*Extrahierter Text*:
Die Geschichte der Rechtswissenschaften - dies zur näheren Erklärung unsres Ausdruckes - weiß zu berichten, daß während und nach der Renaissance plötzlich wie eine unhemmbare Flut das herrlich geschlossene System des altrömischen Rechts die bodenständigen Rechtseinrichtungen des Mittelalters überall in Europa zu überschwemmen begann. Man empfand dieses Erbe nicht so sehr als Recht der Vergangenheit, sondern geradezu als das Recht der Zukunft, wie etwa ein Mensch des sechzehnten Jahrhunderts seine eigene Technik gefühlt hätte, wenn ihm ein technisches Kompendium aus dem neunzehnten Jahrhundert durch Zauber vor die Augen gelegt worden wäre. Man weiß, daß diese „Rechts-Rezeption“ das ganze bürgerliche Antlitz und auch die Politik des Abendlandes grundstürzend veränderte. Man weiß, daß auch hier die Entwicklung noch nicht am Ende angelangt ist, da sich speziell in unsern Tagen in mehr als einer Beziehung eine teils bewußte, teils unbewußte Abkehr vom römischen Recht zu zeigen beginnt, was vielleicht neben allen andern auch damit erklärt werden kann, daß wir selbst bereits die kulturgeschichtliche Reifestufe zu erreichen beginnen, auf der dieses römische Recht geschaffen wurde. Doch auch darüber können wir uns leider an dieser Stelle nicht naher verbreitern.
Wir wollen also bloß feststellen, daß es auch eine Parallelerscheinung der „Rezeption der althellenischen Mäthematik“ gibt. Ihr interessantestes Bewegungsgesetz ist eine Art von Rück- oder Gegenlaufigkeit, auf die meines Wissens bisher in der mathematikhistorischen Literatur noch nicht mit genügender Deutlichkeit hingewiesen wurde, obgleich gerade die Tatsache dieser Bewegung für das Werden der neuzeitlichen Mathematik und für ihren Charakter ungeheuer aufschlußreich ist, wie wir sofort zeigen werden.

*Vorliegendes Material*:
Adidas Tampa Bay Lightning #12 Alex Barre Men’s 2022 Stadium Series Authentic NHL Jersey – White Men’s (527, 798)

*Aufgaben*:
1. Gib aus dem Text zur Rezeption des römischen Rechts und der antiken Mathematik die Stelle von „Wir wollen also“ bis einschließlich „sofort zeigen werden.“ wortgetreu wieder.
2. Führe den Text zur Rezeption des römischen Rechts und der antiken Mathematik im Anschluss an seinen letzten Satz fort.
Die Zeilen braucht man zur Bearbeitung nicht.

*Lösungen*:
1.
Wir wollen also bloß feststellen, daß es auch eine Parallelerscheinung der „Rezeption der althellenischen Mäthematik“ gibt. Ihr interessantestes Bewegungsgesetz ist eine Art von Rück- oder Gegenlaufigkeit, auf die meines Wissens bisher in der mathematikhistorischen Literatur noch nicht mit genügender Deutlichkeit hingewiesen wurde, obgleich gerade die Tatsache dieser Bewegung für das Werden der neuzeitlichen Mathematik und für ihren Charakter ungeheuer aufschlußreich ist, wie wir sofort zeigen werden.

2.
Wir erinnern uns, daß, rein zeitlich betrachtet, zuerst Euklid wirkte, hierauf Archimedes, dann Apollonios und schließlich Diophantos. Wir erwahnten auch nebenbei, daß von diesen vier Geistesheroen auf allerlei Umwegen zuerst Diophantos in das Bewußtsein des Abendlandes eindrang. Bis er schließlich durch Méziriac übersetzt und kommentiert wurde und Fermat als Anregung für zahlreiche zahlentheoretische Untersuchungen diente. Rezipiert im vollsten Sinne des Wortes war also sonderbarerweise der letzte der großen Griechen zuerst. Ihm folgte der zweitletzte, nämlich Apollonios, dessen Werk, wie wir bald sehen werden, zum Sprungbrett und zum Ausgangspunkt für die Koordinatengeometrie des Fermat und Descartes diente. Erst nach Apollonios wurde Archimedes durch die Entdeckung der Infinitesimalgeometrie voll verstanden, und den Abschluß der Rezeptionsreihe bildet Euklid, dessen endgültige geistige Verarbeitung erst unter unsern Augen erfolgte.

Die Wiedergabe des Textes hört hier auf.